*** Opening Task material ***

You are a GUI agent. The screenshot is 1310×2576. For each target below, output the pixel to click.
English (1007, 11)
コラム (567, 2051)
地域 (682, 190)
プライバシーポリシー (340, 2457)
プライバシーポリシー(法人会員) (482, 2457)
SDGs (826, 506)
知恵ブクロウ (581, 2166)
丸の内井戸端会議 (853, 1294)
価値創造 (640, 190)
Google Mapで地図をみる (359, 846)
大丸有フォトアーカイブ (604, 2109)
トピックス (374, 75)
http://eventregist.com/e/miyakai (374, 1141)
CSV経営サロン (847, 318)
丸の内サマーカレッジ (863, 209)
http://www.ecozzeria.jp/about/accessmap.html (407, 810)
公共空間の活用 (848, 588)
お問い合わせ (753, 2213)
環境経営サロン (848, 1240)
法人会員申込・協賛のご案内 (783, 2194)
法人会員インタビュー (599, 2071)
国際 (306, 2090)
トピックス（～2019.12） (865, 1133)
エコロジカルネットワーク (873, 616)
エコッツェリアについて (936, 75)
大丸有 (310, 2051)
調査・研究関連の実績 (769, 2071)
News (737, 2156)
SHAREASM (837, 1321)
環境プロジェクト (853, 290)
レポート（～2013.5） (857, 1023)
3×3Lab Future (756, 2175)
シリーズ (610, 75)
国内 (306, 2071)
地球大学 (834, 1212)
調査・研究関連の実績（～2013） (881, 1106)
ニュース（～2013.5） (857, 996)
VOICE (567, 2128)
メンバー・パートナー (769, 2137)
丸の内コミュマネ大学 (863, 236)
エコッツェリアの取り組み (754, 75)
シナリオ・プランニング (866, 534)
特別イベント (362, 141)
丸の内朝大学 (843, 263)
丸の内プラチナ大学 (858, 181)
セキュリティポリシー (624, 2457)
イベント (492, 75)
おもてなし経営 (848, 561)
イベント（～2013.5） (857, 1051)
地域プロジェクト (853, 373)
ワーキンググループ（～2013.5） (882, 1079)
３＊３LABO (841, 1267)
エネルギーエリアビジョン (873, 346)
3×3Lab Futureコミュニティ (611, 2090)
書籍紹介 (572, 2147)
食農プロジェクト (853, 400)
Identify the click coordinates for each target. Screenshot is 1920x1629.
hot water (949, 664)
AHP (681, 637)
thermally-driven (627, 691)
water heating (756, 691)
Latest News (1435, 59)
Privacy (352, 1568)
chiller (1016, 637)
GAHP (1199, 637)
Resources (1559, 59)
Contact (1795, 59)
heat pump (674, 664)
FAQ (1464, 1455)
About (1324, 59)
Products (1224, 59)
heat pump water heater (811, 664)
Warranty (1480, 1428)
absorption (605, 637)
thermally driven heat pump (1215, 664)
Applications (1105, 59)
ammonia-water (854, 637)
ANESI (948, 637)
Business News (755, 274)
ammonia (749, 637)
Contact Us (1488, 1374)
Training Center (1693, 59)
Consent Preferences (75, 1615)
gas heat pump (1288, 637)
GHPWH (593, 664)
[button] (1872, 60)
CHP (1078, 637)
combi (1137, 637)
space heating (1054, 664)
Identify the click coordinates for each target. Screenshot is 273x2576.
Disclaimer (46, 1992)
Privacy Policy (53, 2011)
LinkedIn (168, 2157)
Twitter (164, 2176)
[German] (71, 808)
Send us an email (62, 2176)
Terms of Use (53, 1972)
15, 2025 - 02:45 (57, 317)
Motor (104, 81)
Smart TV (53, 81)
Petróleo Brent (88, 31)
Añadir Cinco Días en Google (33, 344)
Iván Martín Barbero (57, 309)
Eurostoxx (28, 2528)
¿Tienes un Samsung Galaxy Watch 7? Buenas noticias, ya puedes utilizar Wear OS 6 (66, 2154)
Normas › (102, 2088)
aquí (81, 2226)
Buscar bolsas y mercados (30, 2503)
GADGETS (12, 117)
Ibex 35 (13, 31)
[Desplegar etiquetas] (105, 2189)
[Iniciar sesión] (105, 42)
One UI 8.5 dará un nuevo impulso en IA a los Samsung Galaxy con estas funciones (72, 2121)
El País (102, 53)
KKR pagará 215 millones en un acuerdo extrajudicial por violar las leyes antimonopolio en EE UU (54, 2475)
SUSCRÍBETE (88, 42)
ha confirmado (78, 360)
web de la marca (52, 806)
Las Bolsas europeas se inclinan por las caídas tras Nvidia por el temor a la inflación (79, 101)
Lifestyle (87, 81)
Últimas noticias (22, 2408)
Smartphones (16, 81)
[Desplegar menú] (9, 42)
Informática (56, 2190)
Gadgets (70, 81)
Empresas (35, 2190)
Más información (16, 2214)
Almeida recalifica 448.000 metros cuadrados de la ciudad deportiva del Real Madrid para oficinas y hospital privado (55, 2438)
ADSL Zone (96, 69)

*** Closing Task material ***

◆ Exercise requirements
Every line of the entries above that holds "thermally" should be copied out.

◆ Result
thermally-driven (627, 691)
thermally driven heat pump (1215, 664)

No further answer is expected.